(Mat 2023) Episode 497 is FU MANCHU, a stoner metal band out of Southern California with a sound that perfectly evokes the skateboard, dune buggy and El Camino on their album covers. The tempo and the vocal style convey a rock-n-roll attitude, with the heavy fuzz of the guitars giving it the stoner label. The later albums come closer to straight hard rock, but still pretty good.
Episode 496 is the VIOLENT FEMMES. Their first album is the soundtrack to my college dorm years, providing drunken sing-alongs for students trying to get real-life affirmative answers to the questions in “Add It Up.” The Femmes were alt music a decade before we started using that term. They’re labeled folk-punk but I’d call it geeky neo-skiffle. There’s a clear resonance with Jonathan Richman, but I hear parallels with They Might Be Giants (and a bit of Talking Heads, not surprising given their association with Jerry Harrison). I stopped following them after the second album and expected a drop-off from there, so I was pleased to find out they generally kept it fresh and fun over the decades.

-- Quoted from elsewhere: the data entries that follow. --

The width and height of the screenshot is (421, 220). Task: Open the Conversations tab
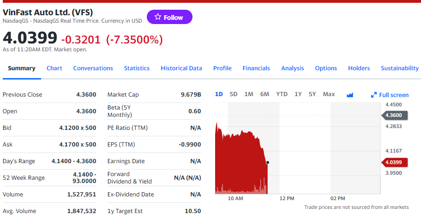tap(93, 68)
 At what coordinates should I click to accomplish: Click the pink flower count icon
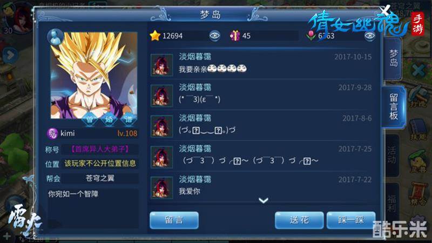tap(312, 36)
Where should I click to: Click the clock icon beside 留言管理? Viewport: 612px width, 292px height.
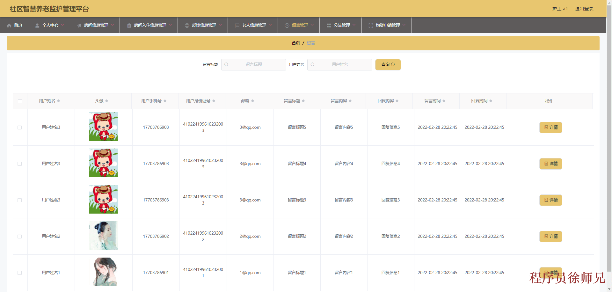[287, 26]
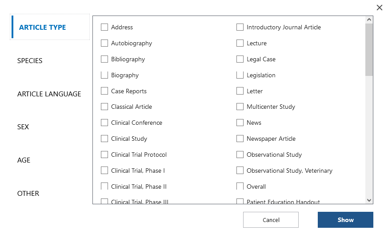The image size is (384, 230).
Task: Open the Other filter category
Action: click(28, 194)
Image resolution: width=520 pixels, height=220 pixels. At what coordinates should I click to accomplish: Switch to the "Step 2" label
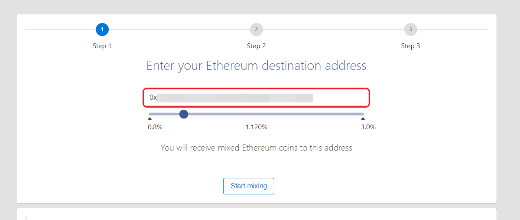pos(256,46)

(May 2023) Episode 495 is THE AMBOY DUKES. Known primarily for the psychedelic gem “Journey to the Center of the Mind” and for being Ted Nugent’s first band, they made some good recordings covering the range of late 60s/early 70s sounds: blues rock, psychedelia, groovy rock, prog. Overall it is an uneven affair, within and across albums, never solidifying a musical identity. They eventually did when, amidst personnel changes, Nugent full took over with his guitar-frenzied boogie rock, with which he transitioned seamlessly to a successful solo career.
(May 2023) Episode 494 is RADIO BIRDMAN. An early and energetic punk band from Australia. Their version of punk derived from the garage-band lineage, particularly the proto-punk sounds of the Stooges and MC5, which is not a surprise given guitarist Deniz Tek grew up in Michigan. They didn’t last long (there was one reunion album) but what they did was great.
(May 2023) Episode 493 is JELLY ROLL MORTON. As a pianist, composer and bandleader, he was one of the original jazz giants, from an era where recordings were a rare thing. His music is a very period-piece invocation of “old timey jazz,” the New Orleans flavor of ragtime and Dixieland. The music interests me in a historical context but it’s not something I would sit and listen to. Later in life he sat for Alan Lomax, and these Library of Congress recordings provide an interesting window into his approach and style.
(May 2023) Episode 492 is HARRY PARTCH. A composer, music theorist and inventor, he broke ground in the field of just intonation – the tuning of instruments to intervals between the 12 standard tones in Western music. He composed in a scale of 43 unequal tones and created unique instruments to play such works. To the uninitiated ear, it sounds like a bunch of out-of-tune instruments. It’s not music to chill by. But spend a little time getting to know the theory and the labor behind it, and it can be fascinating.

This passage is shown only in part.